Court Opinion

ID: 3954669
Source: CourtListenerOpinion
Date Created: 2016-07-06 10:16:11.637732+00
Date Added: 2024-06-11T14:25:30.781069
License: Public Domain

Appellant was convicted of carrying a pistol in the city of San Antonio, Bexar County, and his punishment assessed at a fine of $50, hence this appeal.
He claims that the conviction ought not to be sustained because at the time he was a policeman of the city of Fort Worth, and as such was exempt from the operation of the law against carrying pistols. In support of his contention he refers us to the case of Clayton v. State, 21 Texas Crim. App., 343, and Irvine v. State, 18 Texas Crim. App., 51. The last named case is not in point, inasmuch as it was proven there that appellant at the time he was found carrying the pistol was a deputy sheriff, and though not in his own county was in Montague County, pursuing a horse-thief. It is said in that case that at the time he was a civil officer and engaged in the discharge of his official duty. Clayton's case does support appellant's contention. There the broad proposition is asserted that a deputy sheriff is a peace officer, and as such is excepted from the operation of the law against carrying pistols in any county in the State. If this be the law, article 338, Penal Code, puts policemen on the same plane with peace officers. The construction placed on said article is that the statute places no qualification on the clause with reference to peace officers, but authorizes every peace officer or policeman everywhere and at all times to carry a pistol. We do not believe this is a proper interpretation of the statute. A person may be *Page 159 
a peace officer in one section of the State and not in another, but is simply a local peace officer; and while in his bailiwick he is a peace officer, but when he leaves there and goes to some other section he can not perform the functions of his office, and he has no more authority than any other private citizen. Of course, when he goes outside of his immediate jurisdiction to perform some duty in some other part or section, which he is authorized under the law to do, his official character remains with him; but not so in the absence of such official duty.
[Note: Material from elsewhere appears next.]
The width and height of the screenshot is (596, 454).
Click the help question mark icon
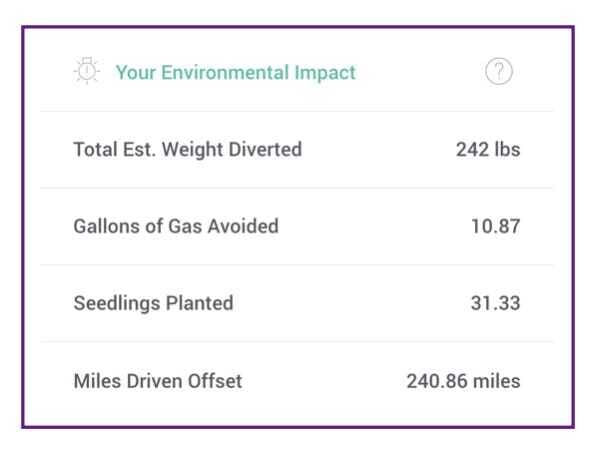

In this case, appellant as a policeman of the city of Fort Worth could perform no functions of his office in San Antonio; he could not execute process of any kind, but if he desired to have an arrest made would have been compelled to call on the local authorities. Consequently, he was not a peace officer there, but merely a private citizen. The pretense that he may have gone there as a detective to find a suit of clothes that had been stolen from W.H. Ward, one of the aldermen of Fort Worth, we can but regard as a subterfuge. It certainly gave him no authority to carry a pistol on the fair grounds into a public assembly in the city of San Antonio.
The judgment is affirmed.
Affirmed.
[Appellant's motion for rehearing was overruled without a written opinion. — Reporter.]